Project description:We report a significantly-enhanced bioinformatics suite and database for proteomics research called Yale Protein Expression Database (YPED) that is used by investigators at more than 300 institutions worldwide. YPED meets the data management, archival, and analysis needs of a high-throughput mass spectrometry-based proteomics research ranging from a single laboratory, group of laboratories within and beyond an institution, to the entire proteomics community. The current version is a significant improvement over the first version in that it contains new modules for liquid chromatography-tandem mass spectrometry (LC-MS/MS) database search results, label and label-free quantitative proteomic analysis, and several scoring outputs for phosphopeptide site localization.
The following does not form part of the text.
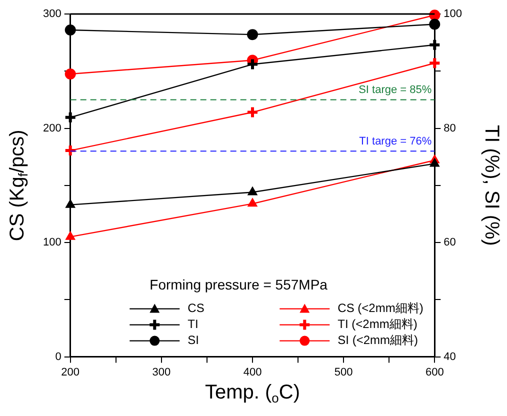 Image resolution: width=507 pixels, height=416 pixels. What do you see at coordinates (196, 308) in the screenshot?
I see `legend-label: CS` at bounding box center [196, 308].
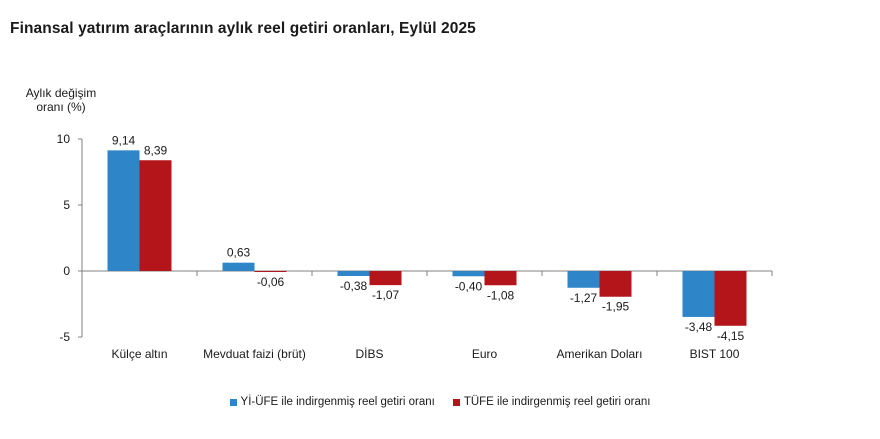  Describe the element at coordinates (469, 286) in the screenshot. I see `data-label: -0,40` at that location.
In addition, we have added both peptide and protein comparative analysis tools to enable pairwise analysis of distinct peptides/proteins in each sample and of overlapping peptides/proteins between all samples in multiple datasets. We have also implemented a targeted proteomics module for automated multiple reaction monitoring (MRM)/selective reaction monitoring (SRM) assay development. We have linked YPED's database search results and both label-based and label-free fold-change analysis to the Skyline Panorama repository for online spectra visualization. In addition, we have built enhanced functionality to curate peptide identifications into an MS/MS peptide spectral library for all of our protein database search identification results.